The question to ask is..... if the meat was Inspected *AND APPROVED *for human consumption. Most will only say inspected which means it could have made it into the "human grade" line or Rejected....but it was inspected! 

Also to note if it was covered in charcoal before sending to pet food plants.



Here in the USA, Evanger's Dog Food Company was responsible for killing a dog by using EUTHANISED Horse meat (instead of beef) in their food, which was labeled "HUMAN GRADE" on their site until this happened, then, those words were removed.



I found out about these issues 20 years ago when my first GSD was dying. Started making my own raw food mix and never looked back! 

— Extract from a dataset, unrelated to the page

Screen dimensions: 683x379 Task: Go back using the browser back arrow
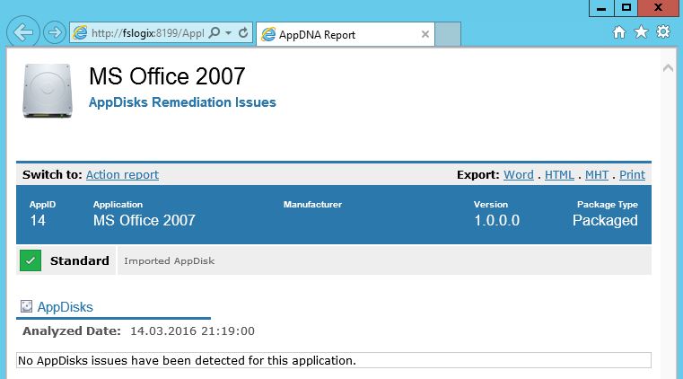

A good site to read is *https://truthaboutpetfood.com/* by Susan Thixton, who you saw in the film. She has been a warrior for years to get our pet "Clean" food and make pet parents aware of what they are feeding.



Best of luck to you!

Moms


----------



## Liffey (Jan 12, 2017)

I watched it last night. I didn't really learn anything because I have been deep into this rabbit hole for a number of months but I think it's a great intro to the horrors of the pet food industry for the average consumer feeding Iams or Purina or whatever. Not very in depth and seems like a low-budget film, but there's definitely a gaping hole in the industry of educating people about pet food...


----------